As a Tinderbox ingénu, I’ve only started using Ziplinks, but I’m finding them very useful. I’m preparing a tutorial on Flask, a Python framework. Working in Map view, I have a variety of note types, including some which announce and explain a specific concept — for example, there’s a note dedicated to Flask’s syntax for handling variables in templates. When I go on to write code examples which use this concept, I use a Ziplink in this note’s text to refer back to the explanatory note.

How is this useful? Well, it helps me quickly ensure that the explanatory information I’m preparing explicitly supports the code examples I’m writing, and vice versa. It’s seamless, quick, and pleasing to use.

(As an aside, can I just say… I bought Tb some while ago (just after v7 was released, I think), and dabbled but didn’t really ‘get it’. I very recently found a more pressing need for a Tb-like tool, having become rather swamped with disparate projects, so upgraded to the current version. It’s been a revelation — a really remarkable piece of software which I wish I’d spent more time with before. The learning curve is steep, but the rewards are tangible, so I’m happy to put the effort in. Sorry, entirely off topic!)


This is a really good use of this feature. Never thought of using it this way.

Does anyone know if there’s a way to hide the additional connection lines after the first is made? I have a document that has 8 ziplinks to “caffeine” and I would prefer just one line from that document to it’s child, but can’t figure out a way to limit to just one.

What view are you using. I can’t replicate this in a map. Here, there are 8 text links from note ‘x’ to its child note ‘y’:

Untitled 2020-08-08 20-20-24

If I drill down to note ‘y’ I just see an inbound stub, with an ‘8’ label.

If the notes are siblings on the same map, I do see multiple lines:

but if there was only one line how would you tell which link is of which type. I note this as I assume you are using untyped links allowing the simplistic assumption that all is needed is a single line/arc between any two notes.

I can see a perfectly feature request (I don’t recall this being asked for to do) for a option to draw a single line between notes regardless of the number of actual concurrent links. Such a request would need to consider how different link types were handled (if at all).

Ahhh… great point on the link types. My example is that in some notes for a book, I have multiple references to caffeine, so I used a ziplink for each one. So now I have 8 links from Book to caffeine, all untyped. Even though there are 8 references to caffeine, I really only need one visual indicator of that relationship.

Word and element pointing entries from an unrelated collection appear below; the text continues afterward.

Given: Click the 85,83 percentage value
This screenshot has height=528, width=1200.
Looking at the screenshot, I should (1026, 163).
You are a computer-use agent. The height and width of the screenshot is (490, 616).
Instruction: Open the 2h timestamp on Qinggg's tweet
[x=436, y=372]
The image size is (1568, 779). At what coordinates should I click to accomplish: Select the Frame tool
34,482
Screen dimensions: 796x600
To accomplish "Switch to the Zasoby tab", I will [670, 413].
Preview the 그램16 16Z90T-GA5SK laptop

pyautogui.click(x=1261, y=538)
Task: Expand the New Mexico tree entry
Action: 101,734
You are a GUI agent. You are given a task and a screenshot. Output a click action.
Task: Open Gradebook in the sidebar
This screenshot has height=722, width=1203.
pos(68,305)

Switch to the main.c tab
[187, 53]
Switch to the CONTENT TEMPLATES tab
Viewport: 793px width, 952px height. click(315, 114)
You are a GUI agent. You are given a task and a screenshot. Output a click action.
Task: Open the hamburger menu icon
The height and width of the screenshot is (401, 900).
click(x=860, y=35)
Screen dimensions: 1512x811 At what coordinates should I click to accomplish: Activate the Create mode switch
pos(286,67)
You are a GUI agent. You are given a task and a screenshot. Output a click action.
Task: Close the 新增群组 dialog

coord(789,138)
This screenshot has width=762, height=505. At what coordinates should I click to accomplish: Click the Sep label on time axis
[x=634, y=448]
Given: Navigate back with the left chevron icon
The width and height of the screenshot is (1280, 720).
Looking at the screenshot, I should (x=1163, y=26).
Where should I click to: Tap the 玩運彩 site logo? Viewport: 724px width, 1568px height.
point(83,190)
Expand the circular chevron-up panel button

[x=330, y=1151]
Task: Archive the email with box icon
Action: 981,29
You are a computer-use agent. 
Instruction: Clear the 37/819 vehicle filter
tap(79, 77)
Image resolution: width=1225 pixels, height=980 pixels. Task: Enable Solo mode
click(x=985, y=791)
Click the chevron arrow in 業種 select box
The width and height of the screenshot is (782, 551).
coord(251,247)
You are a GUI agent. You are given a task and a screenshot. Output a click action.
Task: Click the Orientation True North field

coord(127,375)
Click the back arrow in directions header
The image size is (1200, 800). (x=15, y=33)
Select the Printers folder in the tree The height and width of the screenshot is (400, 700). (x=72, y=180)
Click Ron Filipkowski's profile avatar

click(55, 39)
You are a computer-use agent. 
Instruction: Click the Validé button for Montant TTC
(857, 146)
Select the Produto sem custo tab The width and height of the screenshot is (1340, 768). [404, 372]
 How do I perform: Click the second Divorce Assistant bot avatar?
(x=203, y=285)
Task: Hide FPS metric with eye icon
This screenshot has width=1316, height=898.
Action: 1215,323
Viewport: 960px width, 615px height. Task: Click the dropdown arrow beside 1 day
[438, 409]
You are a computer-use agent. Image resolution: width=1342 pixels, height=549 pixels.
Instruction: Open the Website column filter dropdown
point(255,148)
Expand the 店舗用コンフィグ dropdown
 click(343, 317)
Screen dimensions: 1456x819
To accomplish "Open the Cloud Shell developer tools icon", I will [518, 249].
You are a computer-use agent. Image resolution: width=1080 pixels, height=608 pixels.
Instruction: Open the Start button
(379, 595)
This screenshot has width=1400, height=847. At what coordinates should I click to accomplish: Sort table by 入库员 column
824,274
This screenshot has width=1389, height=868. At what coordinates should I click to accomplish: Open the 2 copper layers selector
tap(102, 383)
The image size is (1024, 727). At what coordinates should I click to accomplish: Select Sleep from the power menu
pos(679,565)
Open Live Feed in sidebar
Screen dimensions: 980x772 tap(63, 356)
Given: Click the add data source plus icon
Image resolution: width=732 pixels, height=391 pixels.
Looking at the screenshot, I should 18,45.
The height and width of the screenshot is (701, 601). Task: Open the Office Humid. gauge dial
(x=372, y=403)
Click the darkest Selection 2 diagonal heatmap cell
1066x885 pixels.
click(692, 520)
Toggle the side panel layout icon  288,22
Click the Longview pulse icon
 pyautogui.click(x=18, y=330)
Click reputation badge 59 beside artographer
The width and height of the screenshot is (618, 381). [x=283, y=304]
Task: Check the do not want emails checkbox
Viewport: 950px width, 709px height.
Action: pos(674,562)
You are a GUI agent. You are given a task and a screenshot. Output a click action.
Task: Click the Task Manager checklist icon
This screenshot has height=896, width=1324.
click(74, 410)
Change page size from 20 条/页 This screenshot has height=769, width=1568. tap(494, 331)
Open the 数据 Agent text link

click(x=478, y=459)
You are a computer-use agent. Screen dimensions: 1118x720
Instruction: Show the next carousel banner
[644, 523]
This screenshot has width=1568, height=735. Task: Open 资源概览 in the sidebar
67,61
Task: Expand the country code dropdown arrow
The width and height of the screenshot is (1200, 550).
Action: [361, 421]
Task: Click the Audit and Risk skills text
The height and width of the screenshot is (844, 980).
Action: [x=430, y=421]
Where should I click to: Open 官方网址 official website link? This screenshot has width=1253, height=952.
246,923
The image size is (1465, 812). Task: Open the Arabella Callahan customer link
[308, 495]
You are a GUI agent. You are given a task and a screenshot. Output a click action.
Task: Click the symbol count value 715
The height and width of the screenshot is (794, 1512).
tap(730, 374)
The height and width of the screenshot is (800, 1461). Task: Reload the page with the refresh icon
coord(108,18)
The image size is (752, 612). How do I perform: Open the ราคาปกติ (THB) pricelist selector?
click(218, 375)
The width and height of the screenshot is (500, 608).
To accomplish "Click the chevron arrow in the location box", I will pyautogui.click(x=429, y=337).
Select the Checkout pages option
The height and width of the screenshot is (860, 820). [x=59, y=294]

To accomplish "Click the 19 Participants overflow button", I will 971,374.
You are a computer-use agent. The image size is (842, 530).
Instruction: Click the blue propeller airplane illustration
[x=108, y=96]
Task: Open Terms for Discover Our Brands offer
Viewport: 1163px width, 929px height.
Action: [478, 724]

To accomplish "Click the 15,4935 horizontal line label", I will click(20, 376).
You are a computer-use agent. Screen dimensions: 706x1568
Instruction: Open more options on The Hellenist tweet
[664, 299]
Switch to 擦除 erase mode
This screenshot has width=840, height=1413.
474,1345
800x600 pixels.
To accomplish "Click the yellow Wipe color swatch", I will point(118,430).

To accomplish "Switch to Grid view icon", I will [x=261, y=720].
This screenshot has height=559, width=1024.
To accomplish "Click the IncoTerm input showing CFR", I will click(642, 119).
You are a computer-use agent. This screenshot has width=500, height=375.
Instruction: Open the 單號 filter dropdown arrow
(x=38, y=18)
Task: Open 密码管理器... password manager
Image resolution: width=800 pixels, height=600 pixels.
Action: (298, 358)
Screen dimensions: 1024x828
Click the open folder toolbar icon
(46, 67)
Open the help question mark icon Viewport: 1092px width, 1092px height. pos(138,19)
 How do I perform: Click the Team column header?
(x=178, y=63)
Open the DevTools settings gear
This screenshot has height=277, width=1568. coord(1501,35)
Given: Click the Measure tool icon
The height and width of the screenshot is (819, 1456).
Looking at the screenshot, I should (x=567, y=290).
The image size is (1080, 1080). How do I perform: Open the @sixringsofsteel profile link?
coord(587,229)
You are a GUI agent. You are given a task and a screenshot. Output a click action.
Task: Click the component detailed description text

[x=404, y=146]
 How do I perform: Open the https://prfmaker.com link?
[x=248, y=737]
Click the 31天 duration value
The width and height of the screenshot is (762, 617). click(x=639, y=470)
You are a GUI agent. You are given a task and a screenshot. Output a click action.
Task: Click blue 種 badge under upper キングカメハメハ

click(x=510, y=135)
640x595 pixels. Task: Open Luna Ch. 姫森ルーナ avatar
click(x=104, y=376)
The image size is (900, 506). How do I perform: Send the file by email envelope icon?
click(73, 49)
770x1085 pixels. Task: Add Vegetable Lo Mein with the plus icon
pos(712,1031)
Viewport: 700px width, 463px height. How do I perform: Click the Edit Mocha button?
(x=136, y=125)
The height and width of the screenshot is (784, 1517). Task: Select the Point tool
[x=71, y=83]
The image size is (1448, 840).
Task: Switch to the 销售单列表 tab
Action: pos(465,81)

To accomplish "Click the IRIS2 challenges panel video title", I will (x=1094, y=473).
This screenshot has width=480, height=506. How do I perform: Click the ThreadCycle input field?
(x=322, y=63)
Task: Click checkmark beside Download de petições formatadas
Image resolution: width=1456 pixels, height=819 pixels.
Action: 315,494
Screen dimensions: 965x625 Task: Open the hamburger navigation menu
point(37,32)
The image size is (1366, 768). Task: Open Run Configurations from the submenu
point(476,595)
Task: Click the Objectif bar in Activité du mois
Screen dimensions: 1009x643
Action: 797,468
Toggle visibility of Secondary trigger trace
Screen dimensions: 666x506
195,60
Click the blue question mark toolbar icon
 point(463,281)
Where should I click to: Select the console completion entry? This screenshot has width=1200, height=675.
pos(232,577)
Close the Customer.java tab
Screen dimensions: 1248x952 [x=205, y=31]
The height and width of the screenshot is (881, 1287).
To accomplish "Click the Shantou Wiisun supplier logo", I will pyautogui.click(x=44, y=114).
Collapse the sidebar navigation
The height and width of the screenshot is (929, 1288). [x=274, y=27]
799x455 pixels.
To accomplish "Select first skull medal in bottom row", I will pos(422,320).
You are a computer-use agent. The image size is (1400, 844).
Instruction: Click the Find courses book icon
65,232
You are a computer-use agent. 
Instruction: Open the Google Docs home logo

Absolutely. Which is why I made the suggestion of a feature request (FWIW, though the admin here, note I’m still just a fellow user). As it is, the map view is optimised for showing relationships rather than ‘neat’ looking diagrams. Those aren’t a binary choice, which is why the best way to encompass your need is a way to tell TB to only ever draw on link line per pair of linked note s regardless of the number of concurrent notes. In that case, ISTM a further suggestion would be to add a number-label, such as used for off-map link stubs. IOW, you map would show 1 link line to ‘Caffeine’ with an ‘8’ label on it, as discrete from any link labels which likely would need to be suppressed, though they could perhaps be a pop-up list when clicking on the number label.